Now international expert in the field Dr Neil Hawkes is coming to  Ledbury to talk about how those values can be reflected more widely in the life of the town.

Says Julie Rees, "For many years now Ledbury Primary School has embedded Values based education and many of our parents ask how we can take these values into the community.  Dr Hawkes has encouraged us to think creatively about how we can promote our understanding of these Values in our town.

As well as listening to Dr Hawkes, who is an inspiring speaker, we now want to hear your views about how we can raise the profile of Values in our local community."
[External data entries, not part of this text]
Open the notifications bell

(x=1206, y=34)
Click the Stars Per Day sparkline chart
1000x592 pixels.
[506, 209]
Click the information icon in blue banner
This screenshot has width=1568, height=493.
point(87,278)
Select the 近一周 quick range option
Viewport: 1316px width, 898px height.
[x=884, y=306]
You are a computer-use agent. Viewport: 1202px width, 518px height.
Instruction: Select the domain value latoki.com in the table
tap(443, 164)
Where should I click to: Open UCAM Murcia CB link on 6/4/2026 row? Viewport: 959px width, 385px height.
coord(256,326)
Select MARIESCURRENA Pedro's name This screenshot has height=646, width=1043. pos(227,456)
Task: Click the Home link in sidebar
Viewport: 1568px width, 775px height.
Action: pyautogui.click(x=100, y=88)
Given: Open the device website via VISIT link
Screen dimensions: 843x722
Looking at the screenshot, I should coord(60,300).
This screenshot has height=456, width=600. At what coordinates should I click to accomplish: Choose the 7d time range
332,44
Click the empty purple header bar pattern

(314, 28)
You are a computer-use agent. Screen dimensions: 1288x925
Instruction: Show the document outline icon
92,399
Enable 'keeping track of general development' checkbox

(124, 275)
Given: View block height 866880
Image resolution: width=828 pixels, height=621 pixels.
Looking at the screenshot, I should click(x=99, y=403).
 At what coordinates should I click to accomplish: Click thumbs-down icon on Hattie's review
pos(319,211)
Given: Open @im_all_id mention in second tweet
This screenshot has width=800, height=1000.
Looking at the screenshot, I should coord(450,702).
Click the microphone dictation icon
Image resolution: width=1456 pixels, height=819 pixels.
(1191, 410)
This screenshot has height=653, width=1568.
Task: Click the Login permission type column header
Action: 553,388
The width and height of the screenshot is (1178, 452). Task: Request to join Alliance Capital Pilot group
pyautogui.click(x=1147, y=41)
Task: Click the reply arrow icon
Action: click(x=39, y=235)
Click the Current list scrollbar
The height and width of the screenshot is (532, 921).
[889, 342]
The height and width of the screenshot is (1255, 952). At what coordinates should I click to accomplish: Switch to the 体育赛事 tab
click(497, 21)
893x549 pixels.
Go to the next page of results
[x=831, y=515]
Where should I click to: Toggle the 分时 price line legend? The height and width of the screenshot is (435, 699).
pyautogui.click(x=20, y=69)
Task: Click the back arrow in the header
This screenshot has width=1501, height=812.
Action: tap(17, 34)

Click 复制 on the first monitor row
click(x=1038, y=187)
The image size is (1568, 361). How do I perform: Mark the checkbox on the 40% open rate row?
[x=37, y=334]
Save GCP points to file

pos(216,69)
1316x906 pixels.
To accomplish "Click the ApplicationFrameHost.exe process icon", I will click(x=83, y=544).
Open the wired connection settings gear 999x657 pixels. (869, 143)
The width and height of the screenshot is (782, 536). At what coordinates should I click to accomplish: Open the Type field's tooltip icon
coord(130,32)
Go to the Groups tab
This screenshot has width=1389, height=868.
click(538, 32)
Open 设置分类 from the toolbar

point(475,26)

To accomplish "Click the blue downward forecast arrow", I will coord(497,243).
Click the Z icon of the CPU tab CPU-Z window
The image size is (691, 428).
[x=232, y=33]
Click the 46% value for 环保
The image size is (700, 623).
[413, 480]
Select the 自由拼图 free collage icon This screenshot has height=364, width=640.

At the meeting there will be:
  • Dr Neil Hawkes International Speaker and consultant speaking about Values in our community
  • A free crèche for children so parents can attend
  • Light refreshments
  • Jon the Potter (Eastnor Pottery) and Stephen McCrae (Blacksmith) - artists involved in the project
  • Cath Gardner-Fairy Door Trail
Dr. Neil Hawkes is credited for his pioneering values work as Headteacher of West Kidlington School in Oxfordshire, where he worked with the school community to develop a unique system of values-based education that has become well known throughout the world for its positive and transformational properties. Neil now works as an international education consultant, giving inspirational talks and supporting schools and other organisations to be values-based. His latest book is called, From My Heart: transforming lives through values.

The meeting is open to any community group or any person living in our local community.